=== TASKS TO PERFORM ===
1. According to the article on fake medicine in Africa, since what year has Dr. Valerio Reggi worked on drug regulation at WHO?
2. Reproduce everything in the article on fake medicine in Africa from "Speaking here over" down to "of imitation drugs.", replacing "Interpol chief" with "Interpol president".

--- SELECTED EXTRACT Enclosed Below ---

Habari

Africa major dump of fake medicine

Interpol President Jackie Selebi has said people driven by profit making have turned Africa into a potential market for their fake pharmaceutical products.

By Adam Ihucha, Arusha



Interpol President Jackie Selebi has said people driven by profit making have turned Africa into a potential market for their fake pharmaceutical products.


Speaking here over the weekend, the Interpol chief said that the threat of a thriving multimillion-dollar illegal trade in counterfeit drugs, vaccines and other medical products in the African continent was more real now than ever.


Selebi said: “Counterfeiting is a worldwide problem. No continent is immune from the threat of imitation drugs.


But Africa is getting the lion`s share.“
He added: “We must fight against the deadly trade in fake drugs, which kill thousands of people in our continent every year.“


Selebi, who was speaking during the Interpol African Regional Conference, said law enforcers must forge international cooperation if they are to win the war against transnational drug counterfeit crime.


He said Africans should be more aware of the growing market in counterfeit medicines and the public health risks associated with the illegal practice.


Available literature indicates that WHO has been fighting drug counterfeiting for 20 years ever since it became a major threat in 1980.


Dr. Valerio Reggi from WHO`s Health Technology and Pharmaceuticals cluster of departments was last year quoted as saying that the problem was first noticed by the pharmaceutical industry.


“They noticed their own products being copied,“ said Dr. Reggi, who has been working on drug regulation at WHO since 1989.

--- End of Enclosed SELECTED EXTRACT ---
--- DATASET CONTENT Enclosed Below ---

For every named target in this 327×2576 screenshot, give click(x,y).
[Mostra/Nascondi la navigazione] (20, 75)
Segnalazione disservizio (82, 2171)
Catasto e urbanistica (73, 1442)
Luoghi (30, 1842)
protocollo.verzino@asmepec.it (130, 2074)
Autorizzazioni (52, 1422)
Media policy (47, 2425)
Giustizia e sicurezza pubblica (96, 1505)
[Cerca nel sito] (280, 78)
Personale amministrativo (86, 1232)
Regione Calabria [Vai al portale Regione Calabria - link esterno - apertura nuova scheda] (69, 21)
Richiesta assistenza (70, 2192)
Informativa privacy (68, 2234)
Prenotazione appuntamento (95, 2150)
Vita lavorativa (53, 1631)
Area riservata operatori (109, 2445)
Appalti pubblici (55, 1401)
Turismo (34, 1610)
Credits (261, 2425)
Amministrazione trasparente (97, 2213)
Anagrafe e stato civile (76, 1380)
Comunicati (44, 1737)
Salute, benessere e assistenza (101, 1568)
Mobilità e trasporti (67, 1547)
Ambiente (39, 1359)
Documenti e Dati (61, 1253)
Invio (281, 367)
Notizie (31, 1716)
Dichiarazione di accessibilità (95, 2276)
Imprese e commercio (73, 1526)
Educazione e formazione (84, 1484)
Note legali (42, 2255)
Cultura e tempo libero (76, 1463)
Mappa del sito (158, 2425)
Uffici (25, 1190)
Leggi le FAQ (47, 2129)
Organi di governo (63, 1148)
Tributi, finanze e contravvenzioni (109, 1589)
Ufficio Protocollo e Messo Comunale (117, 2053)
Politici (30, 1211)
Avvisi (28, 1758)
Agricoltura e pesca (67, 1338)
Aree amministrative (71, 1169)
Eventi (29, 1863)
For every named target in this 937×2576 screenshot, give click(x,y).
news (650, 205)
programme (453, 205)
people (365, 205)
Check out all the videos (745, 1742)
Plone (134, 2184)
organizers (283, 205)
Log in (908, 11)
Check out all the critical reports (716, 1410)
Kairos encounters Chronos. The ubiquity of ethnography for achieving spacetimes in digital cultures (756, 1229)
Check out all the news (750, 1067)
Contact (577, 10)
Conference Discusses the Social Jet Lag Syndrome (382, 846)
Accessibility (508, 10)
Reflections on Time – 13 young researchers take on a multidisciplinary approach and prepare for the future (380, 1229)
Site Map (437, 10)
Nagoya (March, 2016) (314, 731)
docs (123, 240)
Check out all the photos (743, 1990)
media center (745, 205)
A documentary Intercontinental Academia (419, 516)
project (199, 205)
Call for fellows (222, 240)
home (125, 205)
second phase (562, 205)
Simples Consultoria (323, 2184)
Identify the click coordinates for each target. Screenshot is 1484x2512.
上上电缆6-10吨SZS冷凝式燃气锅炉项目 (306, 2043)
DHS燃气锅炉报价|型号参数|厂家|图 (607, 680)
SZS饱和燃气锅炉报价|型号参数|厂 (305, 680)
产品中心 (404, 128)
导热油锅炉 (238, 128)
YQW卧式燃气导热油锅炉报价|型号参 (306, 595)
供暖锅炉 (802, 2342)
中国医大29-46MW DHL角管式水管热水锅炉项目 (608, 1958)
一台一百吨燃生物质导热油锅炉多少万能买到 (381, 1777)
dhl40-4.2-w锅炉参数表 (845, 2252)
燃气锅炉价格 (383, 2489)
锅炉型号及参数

--- End of Enclosed DATASET CONTENT ---

=== PER-TASK ANSWERS ===
1. Since 1989.

2.
Speaking here over the weekend, the Interpol president said that the threat of a thriving multimillion-dollar illegal trade in counterfeit drugs, vaccines and other medical products in the African continent was more real now than ever.


Selebi said: “Counterfeiting is a worldwide problem. No continent is immune from the threat of imitation drugs.